In seinem Urteil vom 18. Juli 2013, Nr. 56.422/09 (Schädler-Eberle/Liechtenstein), hat der EGMR in Weiterführung seiner bisherigen Judikatur dargelegt, dass es Verfahren gebe, in denen eine Verhandlung nicht geboten sei, etwa wenn keine Fragen der Beweiswürdigung aufträten oder die Tatsachenfeststellungen nicht bestritten seien, sodass eine Verhandlung nicht notwendig sei und das Gericht auf Grund des schriftlichen Vorbringens und der schriftlichen Unterlagen entscheiden könne.

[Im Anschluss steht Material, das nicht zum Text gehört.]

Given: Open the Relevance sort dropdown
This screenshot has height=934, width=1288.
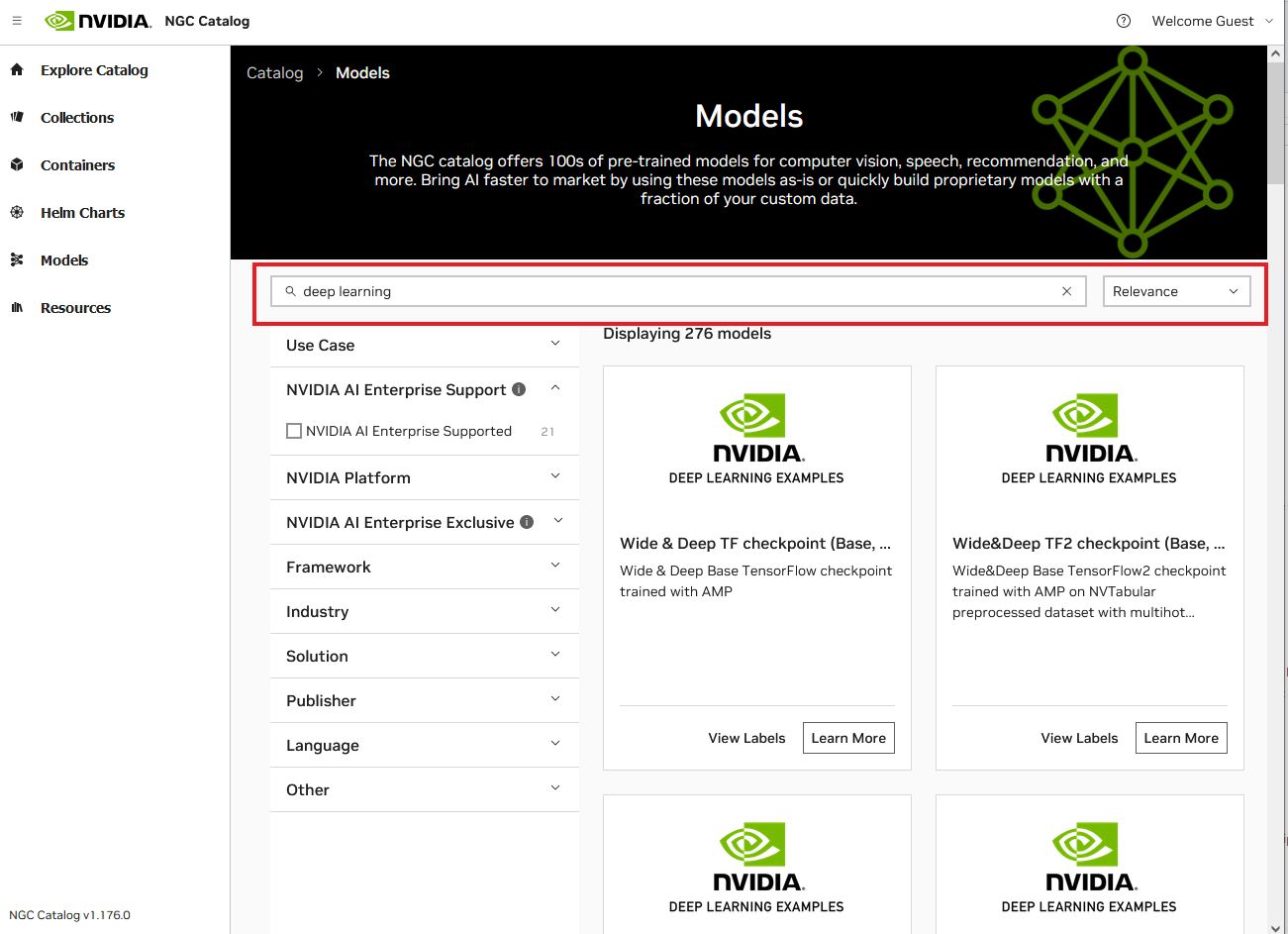Looking at the screenshot, I should [x=1176, y=291].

Da, wie vorhin dargelegt, der Sachverhalt hinreichend geklärt ist und ausschließlich rechtliche Fragen aufgeworfen wurden, konnte die Entscheidung daher im Sinne des § 24 Abs. 4 VwGVG ohne Durchführung einer mündlichen Verhandlung getroffen werden (vgl. u.a. etwa VwGH vom 5. März 2014, Zl. 2013/05/0131).
Zu Spruchpunkt 2.:
Gemäß § 25a Abs. 1 Verwaltungsgerichtshofgesetz 1985 – VwGG hat das Verwaltungsgericht im Spruch seines Beschlusses auszusprechen, ob die ordentliche Revision an den Verwaltungsgerichtshof gemäß Art. 133 Abs. 4 B-VG zulässig ist. Der Ausspruch ist kurz zu begründen.
Die ordentliche Revision ist nicht zulässig, da im gegenständlichen Verfahren keine Rechtsfrage zu lösen war, der im Sinne des Art. 133 Abs. 4 B-VG grundsätzliche Bedeutung zukommt, weil die durchgeführte rechtliche Beurteilung aufgrund der vorhin zitierten, einheitlichen höchstgerichtlichen Rechtsprechung erfolgte, wobei die zu lösende Frage durch den eindeutigen Gesetzeswortlaut und durch die bisherige Rechtsprechung klargestellt ist.